Magic Johnson has responded to Donald Sterling's repeated attacks, saying he's "going to pray" for the embattled Los Angeles Clippers owner.
In an interview with CNN's Anderson Cooper on Tuesday, the NBA legend admitted he was "blown away" when he first heard Sterling's racist rant during a heated conversion with his female companion V. Stiviano.
"I was in disbelief that he would say these things. And then to throw me into the situation. I don't know the young lady, barely know Donald, so now I'm caught in the middle of this love affair, whatever they have," Johnson said.
The L.A. Lakers icon admitted he was even more surprised when Sterling slammed him again on CNN, during an interview on Monday night.
"When I saw the interview, it's sad, it really is. I'm going to pray for this young man. I hope Donald can see the mistake that he has made and also the people that he has hurt along the way," Johnson said.
"And then, what's really sad, you know, it's not about me. This is about the woman you love outing you and taping you and putting your conversation out here for everybody to know."
Nearly two weeks after the NBA fined Sterling and banned him for life for his racist remarks, Sterling's bizarre interview with Cooper may have done even more harm.
"I'm not a racist," Sterling said, in what seemed to be a good start to the interview. "I made a terrible mistake. I'm here to apologize."

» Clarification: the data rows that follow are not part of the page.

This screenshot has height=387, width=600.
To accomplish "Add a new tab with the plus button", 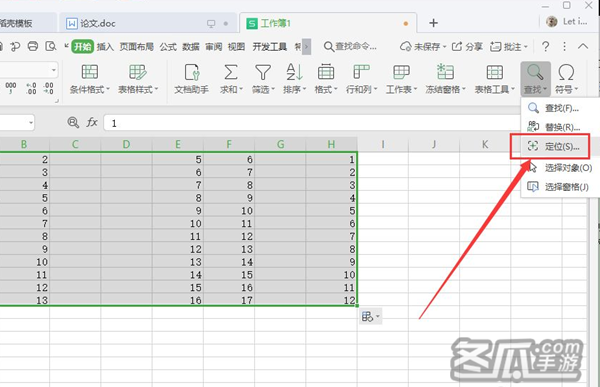I will (433, 23).
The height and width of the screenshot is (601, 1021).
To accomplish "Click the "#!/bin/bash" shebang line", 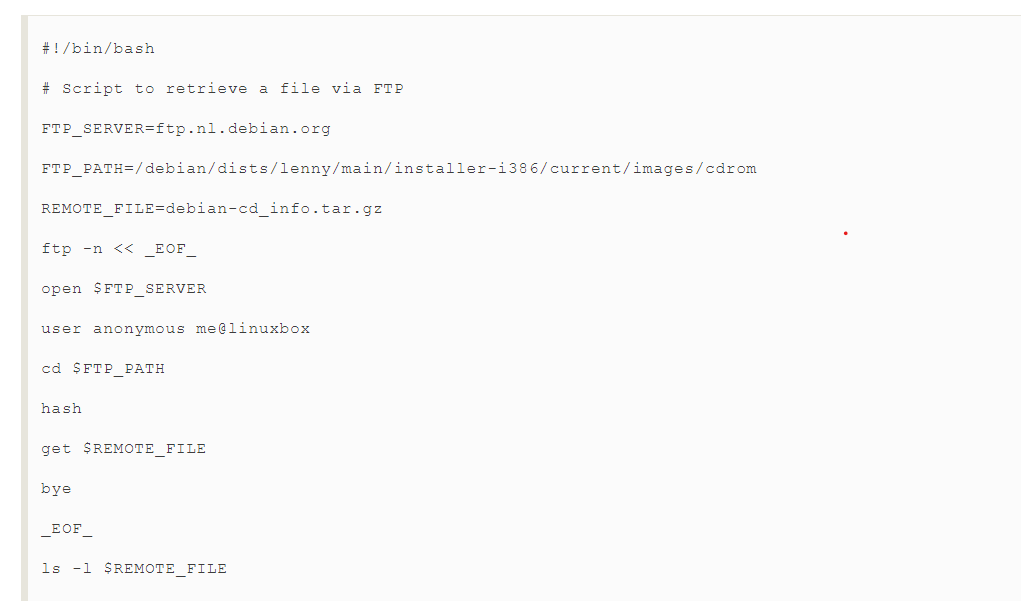I will [x=98, y=48].
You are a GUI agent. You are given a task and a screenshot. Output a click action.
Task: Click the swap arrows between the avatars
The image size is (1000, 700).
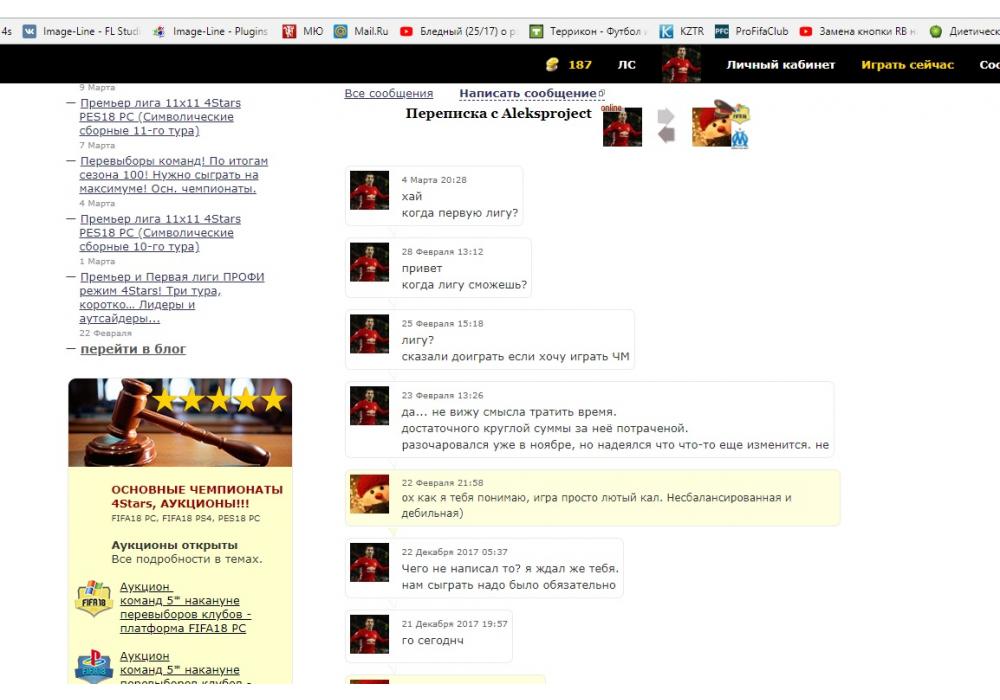pyautogui.click(x=666, y=126)
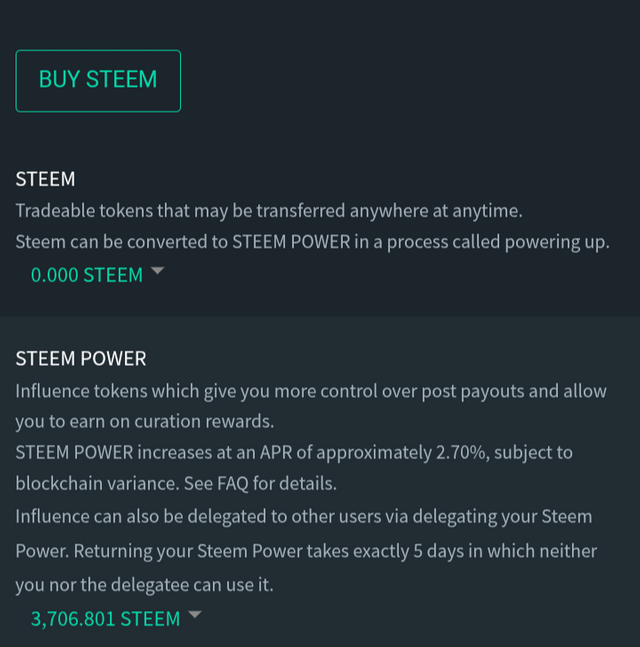
Task: Click the line about powering up Steem
Action: point(312,242)
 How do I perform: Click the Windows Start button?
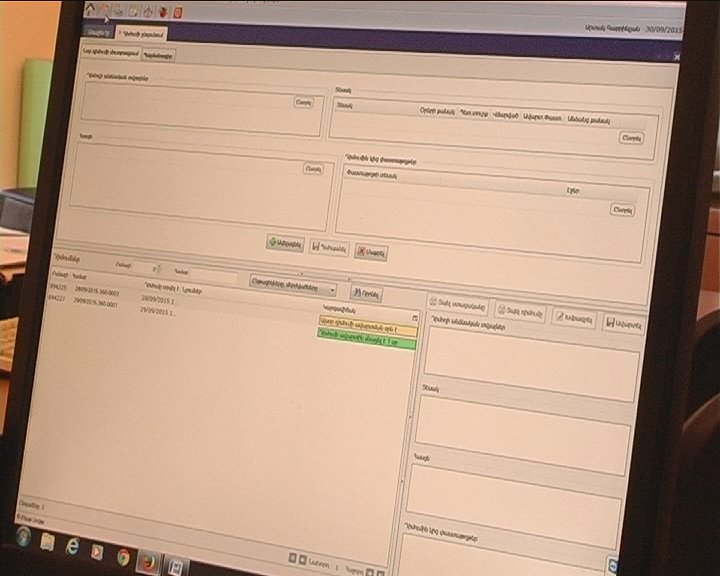(x=22, y=537)
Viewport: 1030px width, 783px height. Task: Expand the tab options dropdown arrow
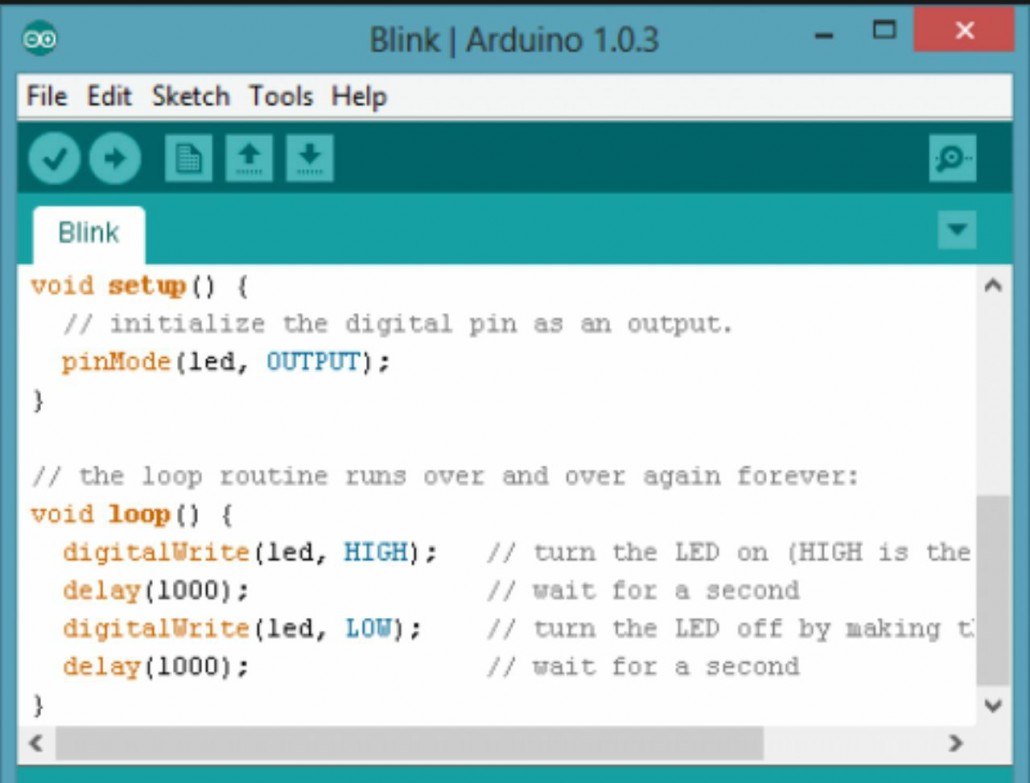[957, 231]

Referring to Johnson, Sterling said, "If I said anything wrong, I'm sorry," adding, "He's a good person. I mean, what am I going to say?"
But things quickly went south. He questioned the NBA Hall-of-Famer's character, asking Cooper, "Well, what kind of a guy goes to every city, has sex with every girl, then he catches HIV? Is that someone we want to respect and tell our kids about?"
"I think he should be ashamed of himself. I think he should go into the background. But what does he do for the black people? He doesn't do anything."
Sterling continued to call out wealthy African-Americans, including Johnson, for not doing enough to help their community.
"That's one problem I have. Jews when they get successful they will help their people and some of the African-Americans—maybe I'll get in trouble again—they don't want to help anybody," he said.
But Johnson told CNN, the 80 year old needs to get his facts straight.
"My whole life is devoted to urban America. So, you know I just wish he knew the facts when he's talking," Johnson said. "But he's a man who's upset and he's reaching. He's reaching. He's trying to find something that he can grab on to help him save his team. And it's not going to happen. ... I'm a God-fearing man and I'm going to pray for him and hope things work out for him."
As CNN noted, Johnson has raised more than $20 million for charity and given out almost $4 million in scholarships to minorities.
He is also chairman of the Magic Johnson Foundation, which works to prevent the spread of HIV/AIDS through awareness and education.